-------- STORED DATA

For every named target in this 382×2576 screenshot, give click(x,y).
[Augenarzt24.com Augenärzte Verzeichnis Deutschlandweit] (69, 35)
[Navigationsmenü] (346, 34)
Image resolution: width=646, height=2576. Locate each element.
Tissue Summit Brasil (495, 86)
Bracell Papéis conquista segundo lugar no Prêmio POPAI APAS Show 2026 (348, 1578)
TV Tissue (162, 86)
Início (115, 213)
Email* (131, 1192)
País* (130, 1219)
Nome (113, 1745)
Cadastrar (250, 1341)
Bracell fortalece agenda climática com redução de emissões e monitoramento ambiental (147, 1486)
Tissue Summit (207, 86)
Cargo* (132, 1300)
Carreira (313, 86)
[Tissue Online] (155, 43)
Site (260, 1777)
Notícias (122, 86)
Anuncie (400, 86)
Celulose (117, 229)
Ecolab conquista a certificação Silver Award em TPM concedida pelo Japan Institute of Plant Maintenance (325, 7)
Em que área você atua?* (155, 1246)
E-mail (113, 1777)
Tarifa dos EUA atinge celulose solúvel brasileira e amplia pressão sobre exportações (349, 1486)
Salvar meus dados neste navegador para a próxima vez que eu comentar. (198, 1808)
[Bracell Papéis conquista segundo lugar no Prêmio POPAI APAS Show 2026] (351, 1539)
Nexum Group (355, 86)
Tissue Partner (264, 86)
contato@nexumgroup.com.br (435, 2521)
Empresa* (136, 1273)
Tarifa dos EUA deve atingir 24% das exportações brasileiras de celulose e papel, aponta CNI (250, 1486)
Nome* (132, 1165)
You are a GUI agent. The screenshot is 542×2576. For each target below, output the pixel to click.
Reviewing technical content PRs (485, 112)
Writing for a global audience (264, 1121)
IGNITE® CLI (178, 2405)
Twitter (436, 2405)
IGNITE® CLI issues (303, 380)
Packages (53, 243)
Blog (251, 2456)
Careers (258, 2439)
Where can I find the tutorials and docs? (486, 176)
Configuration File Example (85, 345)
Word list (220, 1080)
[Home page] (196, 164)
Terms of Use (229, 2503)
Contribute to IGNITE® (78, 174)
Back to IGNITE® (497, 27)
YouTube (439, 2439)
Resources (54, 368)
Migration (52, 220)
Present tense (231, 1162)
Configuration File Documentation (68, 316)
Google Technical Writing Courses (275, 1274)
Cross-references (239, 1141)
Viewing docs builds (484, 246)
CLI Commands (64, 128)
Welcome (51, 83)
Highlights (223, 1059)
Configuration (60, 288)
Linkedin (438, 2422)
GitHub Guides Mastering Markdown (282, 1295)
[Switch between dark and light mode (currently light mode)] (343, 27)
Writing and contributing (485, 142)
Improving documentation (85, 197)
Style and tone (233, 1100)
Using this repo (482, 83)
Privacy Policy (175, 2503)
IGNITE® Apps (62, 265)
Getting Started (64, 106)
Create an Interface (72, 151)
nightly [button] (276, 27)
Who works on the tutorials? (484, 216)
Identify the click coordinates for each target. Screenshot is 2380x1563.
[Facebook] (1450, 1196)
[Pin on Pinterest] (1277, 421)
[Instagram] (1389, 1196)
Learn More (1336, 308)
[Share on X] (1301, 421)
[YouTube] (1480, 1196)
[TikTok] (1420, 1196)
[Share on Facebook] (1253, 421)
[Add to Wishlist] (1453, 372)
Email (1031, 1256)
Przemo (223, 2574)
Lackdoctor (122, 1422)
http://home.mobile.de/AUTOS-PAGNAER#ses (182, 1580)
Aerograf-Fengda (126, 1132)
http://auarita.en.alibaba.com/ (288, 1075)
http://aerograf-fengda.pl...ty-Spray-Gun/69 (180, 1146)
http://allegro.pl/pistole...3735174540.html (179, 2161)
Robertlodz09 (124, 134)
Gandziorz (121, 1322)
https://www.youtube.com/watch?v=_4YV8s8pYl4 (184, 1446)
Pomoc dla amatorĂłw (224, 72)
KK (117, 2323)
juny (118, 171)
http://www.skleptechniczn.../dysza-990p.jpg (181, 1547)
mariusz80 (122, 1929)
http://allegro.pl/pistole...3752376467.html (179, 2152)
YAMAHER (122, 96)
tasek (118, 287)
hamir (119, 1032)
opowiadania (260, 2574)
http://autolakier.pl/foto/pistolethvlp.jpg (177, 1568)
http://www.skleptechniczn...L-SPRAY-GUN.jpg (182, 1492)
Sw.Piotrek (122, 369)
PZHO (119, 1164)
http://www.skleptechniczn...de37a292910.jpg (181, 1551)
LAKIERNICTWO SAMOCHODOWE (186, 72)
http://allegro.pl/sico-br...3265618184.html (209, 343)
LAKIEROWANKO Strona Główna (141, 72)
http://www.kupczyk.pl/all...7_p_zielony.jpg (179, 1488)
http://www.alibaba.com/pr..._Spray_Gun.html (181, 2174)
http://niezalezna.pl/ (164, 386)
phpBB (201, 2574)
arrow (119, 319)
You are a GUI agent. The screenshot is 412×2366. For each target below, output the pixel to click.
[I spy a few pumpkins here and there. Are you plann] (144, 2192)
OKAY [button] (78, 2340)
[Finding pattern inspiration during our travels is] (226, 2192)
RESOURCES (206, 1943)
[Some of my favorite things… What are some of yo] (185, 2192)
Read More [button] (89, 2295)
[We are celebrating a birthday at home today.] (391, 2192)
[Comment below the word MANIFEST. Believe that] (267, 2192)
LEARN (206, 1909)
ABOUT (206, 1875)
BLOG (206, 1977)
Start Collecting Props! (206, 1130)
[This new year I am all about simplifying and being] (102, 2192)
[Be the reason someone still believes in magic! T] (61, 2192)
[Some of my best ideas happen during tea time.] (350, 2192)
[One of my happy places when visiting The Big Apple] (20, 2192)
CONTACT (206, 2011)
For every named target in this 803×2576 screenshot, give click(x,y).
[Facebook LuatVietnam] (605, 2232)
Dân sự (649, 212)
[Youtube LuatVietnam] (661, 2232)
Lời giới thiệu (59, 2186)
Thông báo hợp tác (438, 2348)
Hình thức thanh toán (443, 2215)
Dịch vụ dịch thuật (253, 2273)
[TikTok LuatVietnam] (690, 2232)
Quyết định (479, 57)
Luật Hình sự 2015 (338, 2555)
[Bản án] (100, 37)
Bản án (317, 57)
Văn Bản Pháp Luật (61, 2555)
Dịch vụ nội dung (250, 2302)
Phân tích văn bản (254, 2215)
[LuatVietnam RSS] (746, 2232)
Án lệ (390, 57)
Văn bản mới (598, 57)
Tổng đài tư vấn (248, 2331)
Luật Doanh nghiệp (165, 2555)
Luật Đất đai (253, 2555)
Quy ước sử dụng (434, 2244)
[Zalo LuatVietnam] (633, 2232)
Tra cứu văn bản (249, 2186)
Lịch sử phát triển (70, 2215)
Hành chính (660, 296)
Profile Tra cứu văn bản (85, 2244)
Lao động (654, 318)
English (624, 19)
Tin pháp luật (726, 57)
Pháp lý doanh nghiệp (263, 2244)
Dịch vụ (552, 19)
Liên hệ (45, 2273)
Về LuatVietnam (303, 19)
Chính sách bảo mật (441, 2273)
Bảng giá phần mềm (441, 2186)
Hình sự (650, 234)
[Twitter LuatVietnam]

----------------

Repeat the material in full, exactly as written.

EXERCISE SOLUTION
For every named target in this 382×2576 screenshot, give click(x,y).
[Augenarzt24.com Augenärzte Verzeichnis Deutschlandweit] (69, 35)
[Navigationsmenü] (346, 34)
Image resolution: width=646, height=2576. Locate each element.
Tissue Summit Brasil (495, 86)
Bracell Papéis conquista segundo lugar no Prêmio POPAI APAS Show 2026 (348, 1578)
TV Tissue (162, 86)
Início (115, 213)
Email* (131, 1192)
País* (130, 1219)
Nome (113, 1745)
Cadastrar (250, 1341)
Bracell fortalece agenda climática com redução de emissões e monitoramento ambiental (147, 1486)
Tissue Summit (207, 86)
Cargo* (132, 1300)
Carreira (313, 86)
[Tissue Online] (155, 43)
Site (260, 1777)
Notícias (122, 86)
Anuncie (400, 86)
Celulose (117, 229)
Ecolab conquista a certificação Silver Award em TPM concedida pelo Japan Institute of Plant Maintenance (325, 7)
Em que área você atua?* (155, 1246)
E-mail (113, 1777)
Tarifa dos EUA atinge celulose solúvel brasileira e amplia pressão sobre exportações (349, 1486)
Salvar meus dados neste navegador para a próxima vez que eu comentar. (198, 1808)
[Bracell Papéis conquista segundo lugar no Prêmio POPAI APAS Show 2026] (351, 1539)
Nexum Group (355, 86)
Tissue Partner (264, 86)
contato@nexumgroup.com.br (435, 2521)
Empresa* (136, 1273)
Tarifa dos EUA deve atingir 24% das exportações brasileiras de celulose e papel, aponta CNI (250, 1486)
Nome* (132, 1165)
You are a GUI agent. The screenshot is 542×2576. For each target below, output the pixel to click.
Reviewing technical content PRs (485, 112)
Writing for a global audience (264, 1121)
IGNITE® CLI (178, 2405)
Twitter (436, 2405)
IGNITE® CLI issues (303, 380)
Packages (53, 243)
Blog (251, 2456)
Careers (258, 2439)
Where can I find the tutorials and docs? (486, 176)
Configuration File Example (85, 345)
Word list (220, 1080)
[Home page] (196, 164)
Terms of Use (229, 2503)
Contribute to IGNITE® (78, 174)
Back to IGNITE® (497, 27)
YouTube (439, 2439)
Resources (54, 368)
Migration (52, 220)
Present tense (231, 1162)
Configuration File Documentation (68, 316)
Google Technical Writing Courses (275, 1274)
Cross-references (239, 1141)
Viewing docs builds (484, 246)
CLI Commands (64, 128)
Welcome (51, 83)
Highlights (223, 1059)
Configuration (60, 288)
Linkedin (438, 2422)
GitHub Guides Mastering Markdown (282, 1295)
[Switch between dark and light mode (currently light mode)] (343, 27)
Writing and contributing (485, 142)
Improving documentation (85, 197)
Style and tone (233, 1100)
Using this repo (482, 83)
Privacy Policy (175, 2503)
IGNITE® Apps (62, 265)
Getting Started (64, 106)
Create an Interface (72, 151)
nightly [button] (276, 27)
Who works on the tutorials? (484, 216)
Identify the click coordinates for each target. Screenshot is 2380x1563.
[Facebook] (1450, 1196)
[Pin on Pinterest] (1277, 421)
[Instagram] (1389, 1196)
Learn More (1336, 308)
[Share on X] (1301, 421)
[YouTube] (1480, 1196)
[TikTok] (1420, 1196)
[Share on Facebook] (1253, 421)
[Add to Wishlist] (1453, 372)
Email (1031, 1256)
Przemo (223, 2574)
Lackdoctor (122, 1422)
http://home.mobile.de/AUTOS-PAGNAER#ses (182, 1580)
Aerograf-Fengda (126, 1132)
http://auarita.en.alibaba.com/ (288, 1075)
http://aerograf-fengda.pl...ty-Spray-Gun/69 (180, 1146)
http://allegro.pl/pistole...3735174540.html (179, 2161)
Robertlodz09 (124, 134)
Gandziorz (121, 1322)
https://www.youtube.com/watch?v=_4YV8s8pYl4 (184, 1446)
Pomoc dla amatorĂłw (224, 72)
KK (117, 2323)
juny (118, 171)
http://www.skleptechniczn.../dysza-990p.jpg (181, 1547)
mariusz80 (122, 1929)
http://allegro.pl/pistole...3752376467.html (179, 2152)
YAMAHER (122, 96)
tasek (118, 287)
hamir (119, 1032)
opowiadania (260, 2574)
http://autolakier.pl/foto/pistolethvlp.jpg (177, 1568)
http://www.skleptechniczn...L-SPRAY-GUN.jpg (182, 1492)
Sw.Piotrek (122, 369)
PZHO (119, 1164)
http://www.skleptechniczn...de37a292910.jpg (181, 1551)
LAKIERNICTWO SAMOCHODOWE (186, 72)
http://allegro.pl/sico-br...3265618184.html (209, 343)
LAKIEROWANKO Strona Główna (141, 72)
http://www.kupczyk.pl/all...7_p_zielony.jpg (179, 1488)
http://www.alibaba.com/pr..._Spray_Gun.html (181, 2174)
http://niezalezna.pl/ (164, 386)
phpBB (201, 2574)
arrow (119, 319)
You are a GUI agent. The screenshot is 412×2366. For each target below, output the pixel to click.
[I spy a few pumpkins here and there. Are you plann] (144, 2192)
OKAY [button] (78, 2340)
[Finding pattern inspiration during our travels is] (226, 2192)
RESOURCES (206, 1943)
[Some of my favorite things… What are some of yo] (185, 2192)
Read More [button] (89, 2295)
[We are celebrating a birthday at home today.] (391, 2192)
[Comment below the word MANIFEST. Believe that] (267, 2192)
LEARN (206, 1909)
ABOUT (206, 1875)
BLOG (206, 1977)
Start Collecting Props! (206, 1130)
[This new year I am all about simplifying and being] (102, 2192)
[Be the reason someone still believes in magic! T] (61, 2192)
[Some of my best ideas happen during tea time.] (350, 2192)
[One of my happy places when visiting The Big Apple] (20, 2192)
CONTACT (206, 2011)
For every named target in this 803×2576 screenshot, give click(x,y).
[Facebook LuatVietnam] (605, 2232)
Dân sự (649, 212)
[Youtube LuatVietnam] (661, 2232)
Lời giới thiệu (59, 2186)
Thông báo hợp tác (438, 2348)
Hình thức thanh toán (443, 2215)
Dịch vụ dịch thuật (253, 2273)
[TikTok LuatVietnam] (690, 2232)
Quyết định (479, 57)
Luật Hình sự 2015 (338, 2555)
[Bản án] (100, 37)
Bản án (317, 57)
Văn Bản Pháp Luật (61, 2555)
Dịch vụ nội dung (250, 2302)
Phân tích văn bản (254, 2215)
[LuatVietnam RSS] (746, 2232)
Án lệ (390, 57)
Văn bản mới (598, 57)
Tổng đài tư vấn (248, 2331)
Luật Doanh nghiệp (165, 2555)
Luật Đất đai (253, 2555)
Quy ước sử dụng (434, 2244)
[Zalo LuatVietnam] (633, 2232)
Tra cứu văn bản (249, 2186)
Lịch sử phát triển (70, 2215)
Hành chính (660, 296)
Profile Tra cứu văn bản (85, 2244)
Lao động (654, 318)
English (624, 19)
Tin pháp luật (726, 57)
Pháp lý doanh nghiệp (263, 2244)
Dịch vụ (552, 19)
Liên hệ (45, 2273)
Về LuatVietnam (303, 19)
Chính sách bảo mật (441, 2273)
Bảng giá phần mềm (441, 2186)
Hình sự (650, 234)
[Twitter LuatVietnam]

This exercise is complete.